Pequeño y efectivo musical para retratar el ocaso de un gran artista argentino. Libro, actuaciones y dirección prestigian el producto final.

Diciembre de 1951. Camarín de un teatro. Un joven asistente ingresa al reciento para avisarle al viejo actor que están por dar sala y que se prepare. El actor, sentado al piano y bebiendo su trago preferido -soda de un sifón- le pide al joven que no lo deje solo, que está nervioso como si fuera esta su última función. El hombre en cuestión es Enrique Santos Discépolo y en cada rincón del espacio hay fotografías icónicas en la vida del artista. Perón, Evita, Tania y la foto de una mujer -que en el desarrollo de la pieza se sabe que es de origen mexicano- adornan el camarín, donde el piano juega un papel protagónico.

Enrique no quiere quedarse solo ni tampoco ansia en que la función empiece. Pero no están solos los dos personajes en el camarín. Están los fantasmas que solo Discepolo ve, como su hermano Armando, viejos recuerdos y muchas frustraciones y desilusiones. Emulando el purgatorio donde el artista espera su ingreso o no al paraíso, el encierro entre esas paredes sin ventilación, los recuerdos y mucha nostalgia nubla los pensamientos de Enrique quien toca el piano, canta y le pide al asistente que lo acompañe en las canciones.

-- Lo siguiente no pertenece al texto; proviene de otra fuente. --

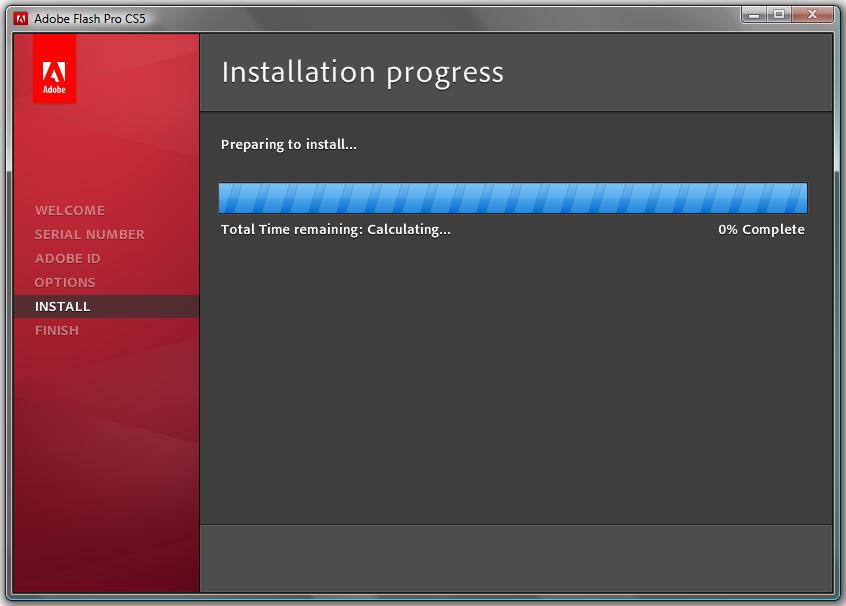This screenshot has width=846, height=606.
Task: Click the installation progress bar
Action: [512, 197]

Encuadrada dentro de un grotesco musical, la obra de Luis Longhi, desde la dramaturgia, tiene más de tragedia griega -con un pueblo implícito que acusa y pide la ejecución del traidor- que de un grotesco donde el drama se muestra a través de cierta pátina de humor. El encuadre grotesco puede apreciarse desde la dirección y la marcación de los actores. Ambos protagonistas están siempre coqueteando con la caricatura, con gomina y maquillaje blanco típico de los galanes de las primeras películas sonoras del cine mundial y un Discepolo dantesco, con una nariz artificial y gestos y posturas corporales que conjugan santo y demonio en una misma persona.

La pieza no juzga ni toma partido sino que retrata, desde una mirada compasiva, el ocaso del artista, un final triste signado por un físico que no puede resistir más avatares temporales, políticos y sociales de alguien quien ama a todos y que es olvidado por quienes ama. Lo interesante de la propuesta es la puesta en escena y la dirección de Pires, en la sala 3 de La Comedia, que obliga al público a ser parte presente y participe de la acción dramática por la inexistencia de la famosa cuarta pared que divide implícitamente el plano de la representación del de la expectación.

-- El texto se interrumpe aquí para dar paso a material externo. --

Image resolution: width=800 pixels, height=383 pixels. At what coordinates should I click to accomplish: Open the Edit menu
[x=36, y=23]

Luis Longhi crea a un Discépolo abatido, cansado, “de vuelta” de todo con una entrega conmovedora y un trabajo físico plausible. Junto a él, Nicolás Cucaro da apoyo constante a Discepolo en este viaje hacia el escenario -o hacia otra dimensión- y se destaca como cantante, recreando conocidos tangos al estilo gardeliano, tanto en la manera de decir como en la postural.

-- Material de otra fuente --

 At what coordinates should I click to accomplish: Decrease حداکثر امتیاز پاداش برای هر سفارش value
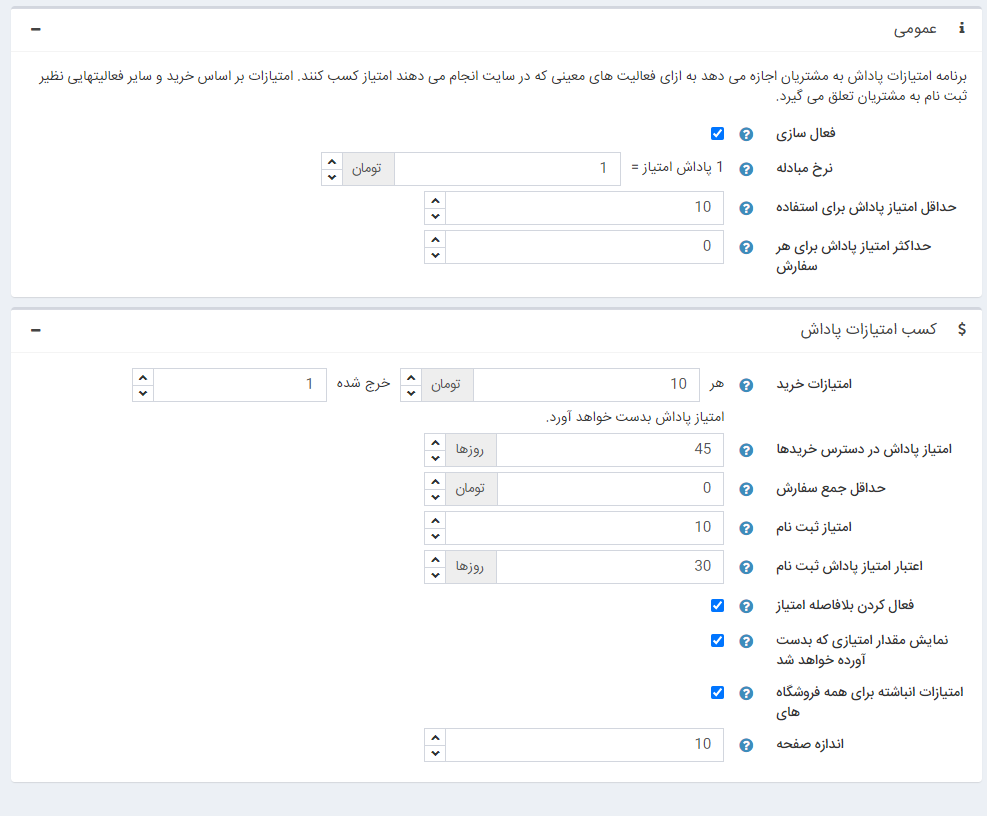click(x=434, y=255)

Enrique es un pequeño musical que cumple de manera profesional con todos los lenguajes necesarios para la correcta materialización del mismo en escena -libro, música, actuaciones, dirección- y pone de relieve la relación existente, desde tiempos inmemoriales, entre ídolos y fans, con el siempre cuestionable vínculo amor/odio, mediado en este caso-como en muchos de la actualidad- por las ideologías políticas y el fanatismo que estas conllevan.